One of the reasons I have a few scrub planes is that they perform different tasks. One of these is indeed the removal of large amounts of wood since the boards I often use are rough sawn and/or seriously hard wood. It is just too hard to use a blade with a moderate camber in this situation. On the other hand, there are as many times that I am removing just a little - perhaps flattening a cupped board - and I want less blade projection. One of the features I would really like to see in a scrub plane is screwed blade adjustment. 



> is it not unreasonable to say there's some difference between pushing round 15" of cast or ductile arn and 15" of best Beech?



It is not just the length of the scrub plane that is important for me. It is the weight of the plane. For hard woods I much prefer a heavy plane, one that gains momentum as you plough furrows. I often turn to a Stanley #5 1/2 with a seriously cambered blade (still the thin Stanley iron - I am planning to replace one with an old Mathieson tapered iron. This should still allow me to use the blade adjustment). So 15" of light plane is not going to mean as much to me as 15" of cast iron in this context. For moderate lengths and moderate density of wood, the LV Scrub is ideal. For soft woods the situation is different and I am happy to use a lighter scrub plane, such as the Stanley #40 or even a retreaded #3. 

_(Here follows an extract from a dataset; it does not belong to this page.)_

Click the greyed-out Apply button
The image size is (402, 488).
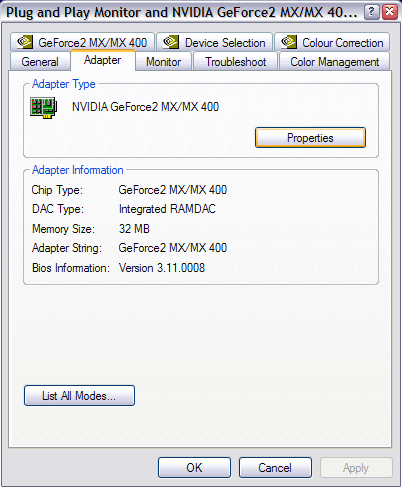pyautogui.click(x=356, y=468)
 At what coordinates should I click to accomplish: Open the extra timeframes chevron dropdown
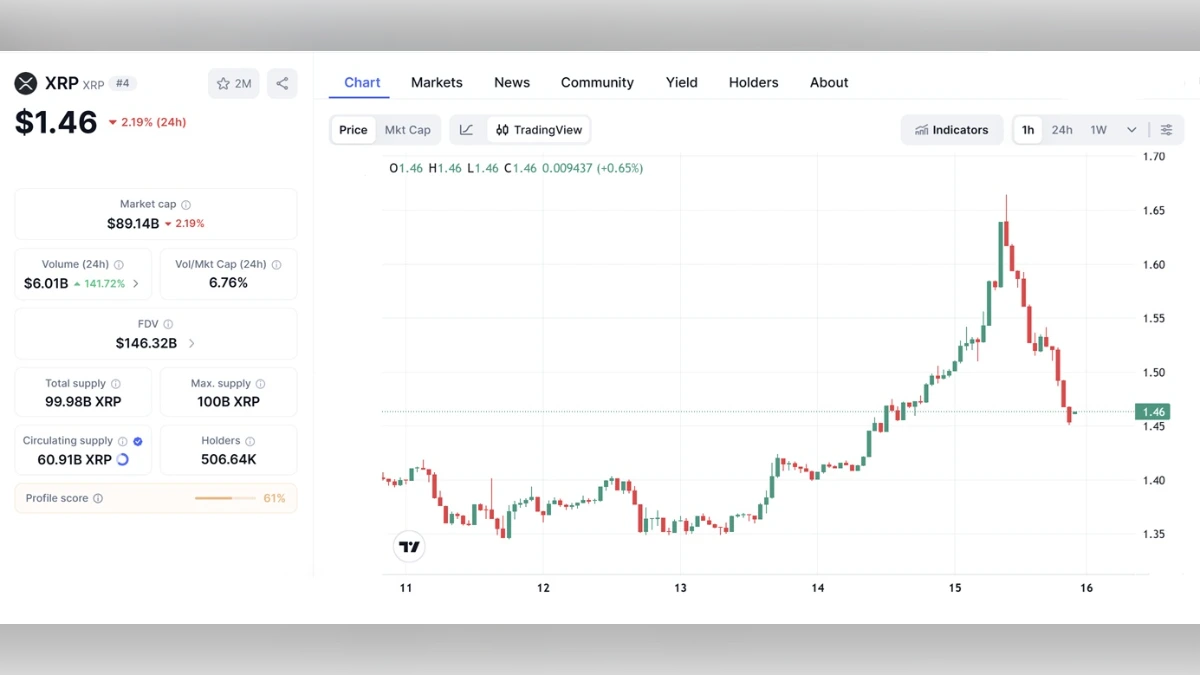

I am sure all of the above is a broken record to most.

Regards from Perth

Derek


----------



## Midnight (14 May 2006)

> I suppose the question I ask myself is exactly how often do we need the extreme stock removal of a scrub on the face of sawn boards and are we potentially making more work for ourselves than we need?



OK.. had just about enough coffee inside me to see what you're getting at.. seems to be a degree of kerfuffledness going on here; I'll try to clarify...

Right now I've a slab (first of 3 for this project) of rippled sycamore on the bench, roughly 23" wide, bark on both outer edges, beautiful grain (that's as 'ard as iron btw) but being in the rough, has some serious lumps n bumps to it, not to mention some rather crusty muck embedded in the surface thanks to a years worth of air drying. 

Reaching for the scrub to tackle this is a no brainer; best tool for what I'm trying to do i.e. flatten the worst of the lumpy bits, cut through the crusty bits and get some shape into the board. The last thing on my mind at this stage is trying to flatten the thing; it's far too early for that, I'm simply removing the worst of the high spots to get to the stage where a jack has a fighting chance of taking a full width (working across the board) shaving. 

When I reach that point, the work of the scrub is done, the board's reasonably flat, out of twist and free of surface muck that could chip the blades of subsequent planes. Then, and only then will I reach for my #5 1/2 (after a lay down inside an oxygen tent), set to take as agressive a cut as my wrists can handle, furrows for the removal of. Technique from there on in has already been discussed elsewhere...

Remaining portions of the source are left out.